(Stored data entries)
"""

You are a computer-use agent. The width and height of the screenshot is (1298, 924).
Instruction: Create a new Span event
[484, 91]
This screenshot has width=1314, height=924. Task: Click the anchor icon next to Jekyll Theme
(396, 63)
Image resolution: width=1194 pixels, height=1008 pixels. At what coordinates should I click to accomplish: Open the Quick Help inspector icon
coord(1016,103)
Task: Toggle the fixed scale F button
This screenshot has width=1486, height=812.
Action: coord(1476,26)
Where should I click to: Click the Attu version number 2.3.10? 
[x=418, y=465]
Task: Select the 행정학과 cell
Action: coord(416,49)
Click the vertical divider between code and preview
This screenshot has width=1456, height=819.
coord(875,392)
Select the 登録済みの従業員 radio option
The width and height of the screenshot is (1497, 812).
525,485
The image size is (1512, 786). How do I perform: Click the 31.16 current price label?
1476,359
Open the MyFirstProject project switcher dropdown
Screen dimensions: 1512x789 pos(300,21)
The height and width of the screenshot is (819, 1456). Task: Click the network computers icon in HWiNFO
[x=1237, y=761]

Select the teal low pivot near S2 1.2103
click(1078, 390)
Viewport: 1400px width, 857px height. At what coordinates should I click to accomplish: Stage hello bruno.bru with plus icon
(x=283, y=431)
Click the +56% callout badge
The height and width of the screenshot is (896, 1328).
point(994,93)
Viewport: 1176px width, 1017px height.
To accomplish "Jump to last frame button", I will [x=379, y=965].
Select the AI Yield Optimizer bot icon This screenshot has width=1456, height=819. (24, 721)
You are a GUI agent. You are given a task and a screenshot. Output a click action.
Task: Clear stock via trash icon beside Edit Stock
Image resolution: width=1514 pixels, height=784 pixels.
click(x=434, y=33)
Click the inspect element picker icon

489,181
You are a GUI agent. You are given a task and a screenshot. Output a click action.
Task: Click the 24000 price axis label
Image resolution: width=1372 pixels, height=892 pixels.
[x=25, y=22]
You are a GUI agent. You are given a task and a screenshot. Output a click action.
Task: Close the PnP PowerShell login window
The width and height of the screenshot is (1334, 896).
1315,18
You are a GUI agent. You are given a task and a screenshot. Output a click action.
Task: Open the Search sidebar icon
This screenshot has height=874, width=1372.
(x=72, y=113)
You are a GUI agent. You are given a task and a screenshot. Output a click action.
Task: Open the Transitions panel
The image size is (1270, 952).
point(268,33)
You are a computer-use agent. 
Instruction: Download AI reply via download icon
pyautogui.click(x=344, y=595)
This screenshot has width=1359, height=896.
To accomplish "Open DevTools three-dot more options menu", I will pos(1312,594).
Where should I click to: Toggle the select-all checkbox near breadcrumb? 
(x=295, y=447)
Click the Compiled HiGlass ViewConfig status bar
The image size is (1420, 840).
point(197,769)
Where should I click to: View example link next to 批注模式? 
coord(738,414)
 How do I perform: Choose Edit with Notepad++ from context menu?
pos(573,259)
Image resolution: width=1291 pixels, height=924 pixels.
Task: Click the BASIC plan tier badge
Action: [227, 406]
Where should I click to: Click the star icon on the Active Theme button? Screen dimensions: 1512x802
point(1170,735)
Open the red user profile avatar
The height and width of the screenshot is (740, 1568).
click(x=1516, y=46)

"""

■ Problem description:
Using the entries above, return exactly the lines from the line with "Image resolution: width=1514" to the line with "Task: Close the PnP PowerShell login window", counting both of those lines.

■ Output for this task:
Image resolution: width=1514 pixels, height=784 pixels.
click(x=434, y=33)
Click the inspect element picker icon

489,181
You are a GUI agent. You are given a task and a screenshot. Output a click action.
Task: Click the 24000 price axis label
Image resolution: width=1372 pixels, height=892 pixels.
[x=25, y=22]
You are a GUI agent. You are given a task and a screenshot. Output a click action.
Task: Close the PnP PowerShell login window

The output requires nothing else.